■ **Exercise goal**: Nothing but the lines below from the one that contains "Task: Click the IMPROVEMENT column header" through the one that contains "Click the Search input field" should be retyped, exactly and including both ends. Do not include pictures.

%%

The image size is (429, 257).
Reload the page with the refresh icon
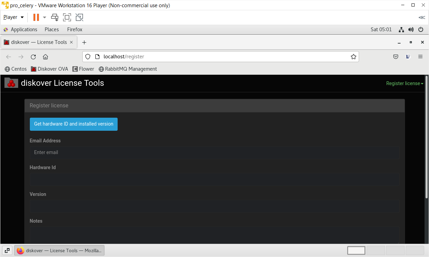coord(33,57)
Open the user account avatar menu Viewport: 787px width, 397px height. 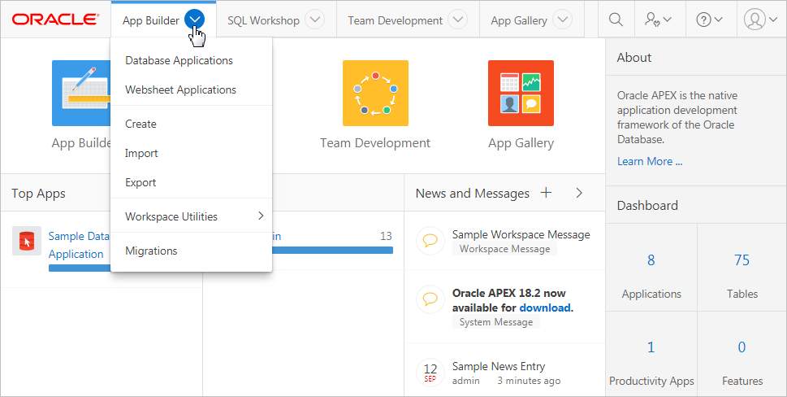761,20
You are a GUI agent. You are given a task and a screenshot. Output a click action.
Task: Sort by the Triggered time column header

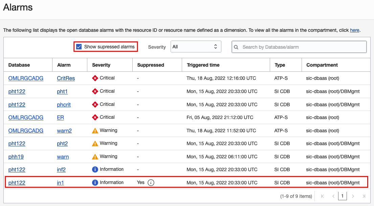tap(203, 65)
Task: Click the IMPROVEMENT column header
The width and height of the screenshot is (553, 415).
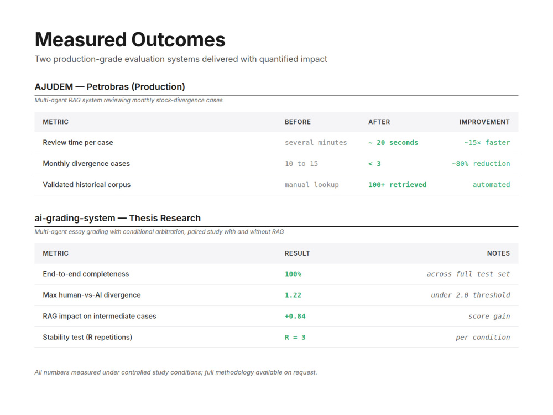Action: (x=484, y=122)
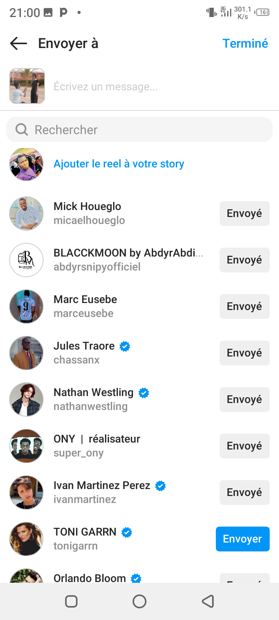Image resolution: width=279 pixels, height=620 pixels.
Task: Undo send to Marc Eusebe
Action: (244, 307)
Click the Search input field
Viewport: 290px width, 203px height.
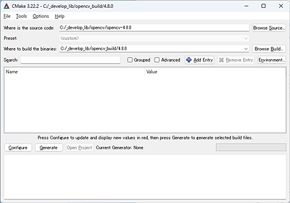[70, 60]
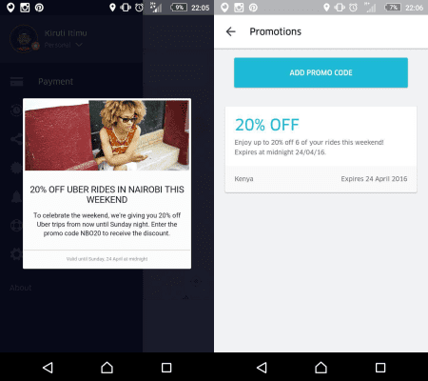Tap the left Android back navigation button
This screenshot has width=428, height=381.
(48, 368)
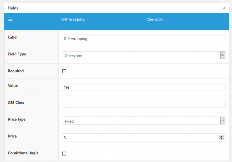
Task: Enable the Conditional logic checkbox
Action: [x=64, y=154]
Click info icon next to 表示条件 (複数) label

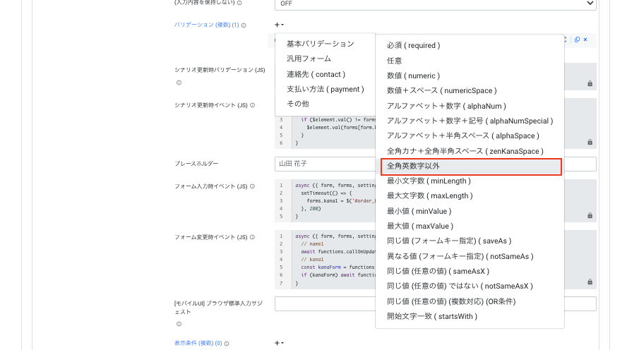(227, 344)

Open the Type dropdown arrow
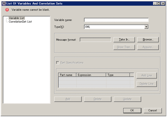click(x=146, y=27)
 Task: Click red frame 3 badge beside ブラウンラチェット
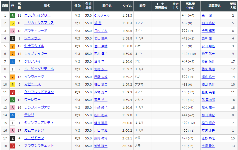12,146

%%
%%

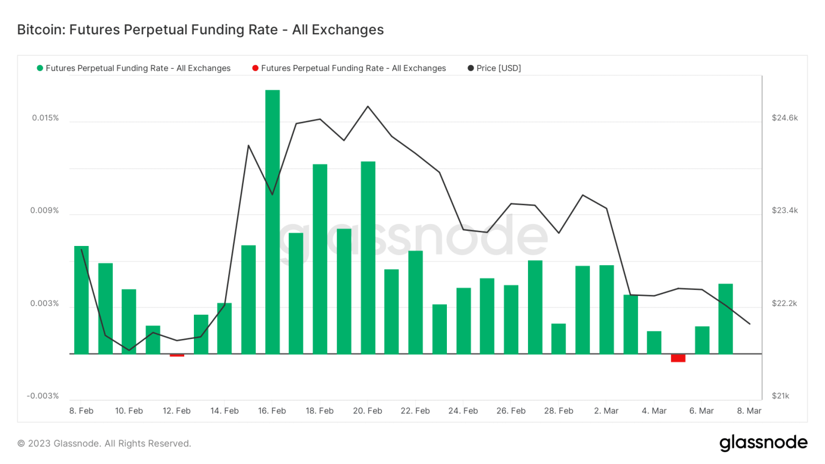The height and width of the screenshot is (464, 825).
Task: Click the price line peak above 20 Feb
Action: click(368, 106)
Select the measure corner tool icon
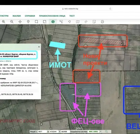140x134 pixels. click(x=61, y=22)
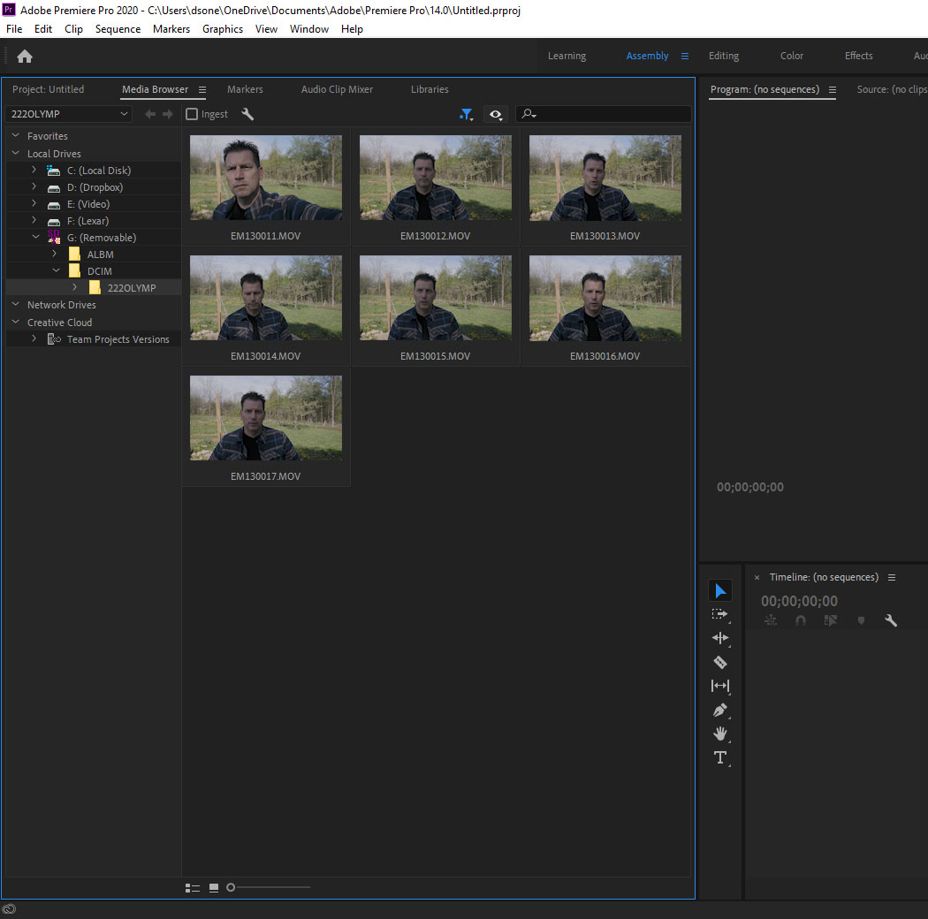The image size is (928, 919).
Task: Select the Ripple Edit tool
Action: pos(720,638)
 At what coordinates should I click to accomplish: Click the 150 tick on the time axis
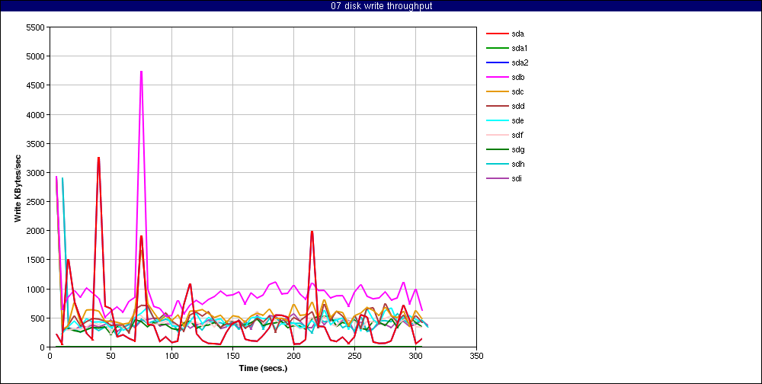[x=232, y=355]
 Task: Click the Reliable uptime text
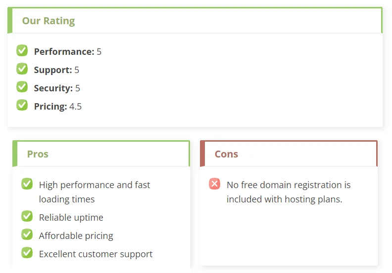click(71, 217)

%%

■ **Answer**:
Task: Click the IMPROVEMENT column header
The width and height of the screenshot is (553, 415).
Action: (x=484, y=122)
Image resolution: width=279 pixels, height=620 pixels.
Task: Undo send to Marc Eusebe
Action: (244, 307)
Click the Search input field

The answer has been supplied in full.